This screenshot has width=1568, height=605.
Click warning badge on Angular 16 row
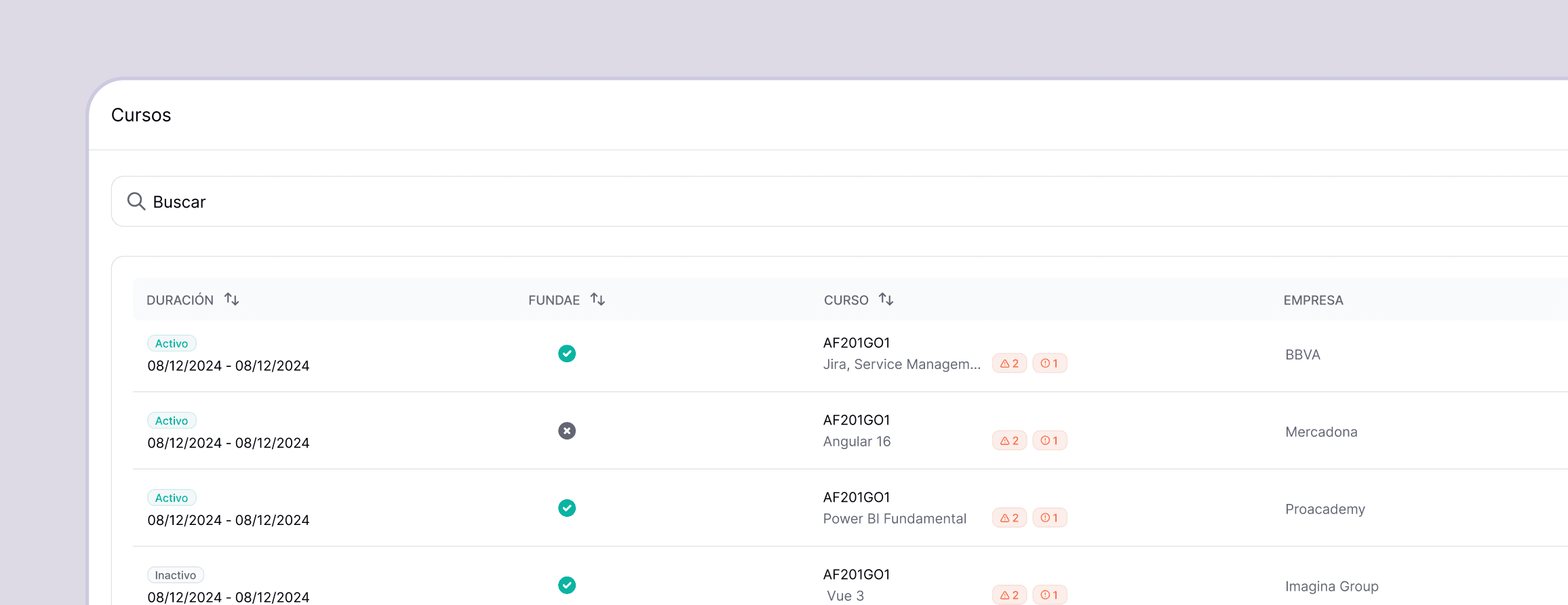1009,441
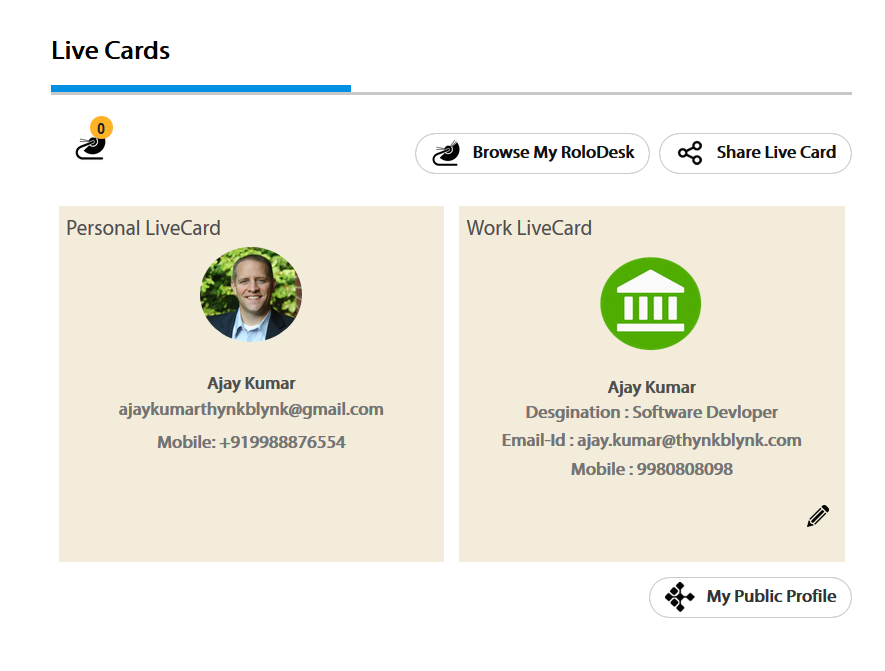Click Ajay Kumar name on Personal LiveCard

click(251, 383)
──────────
**Exercise details**. Give the lines of the entries above exactly as they appear, leaving out each picture.

**Exercise solution**.
This screenshot has width=1568, height=605.
Click warning badge on Angular 16 row
1009,441
Click Ajay Kumar name on Personal LiveCard

click(251, 383)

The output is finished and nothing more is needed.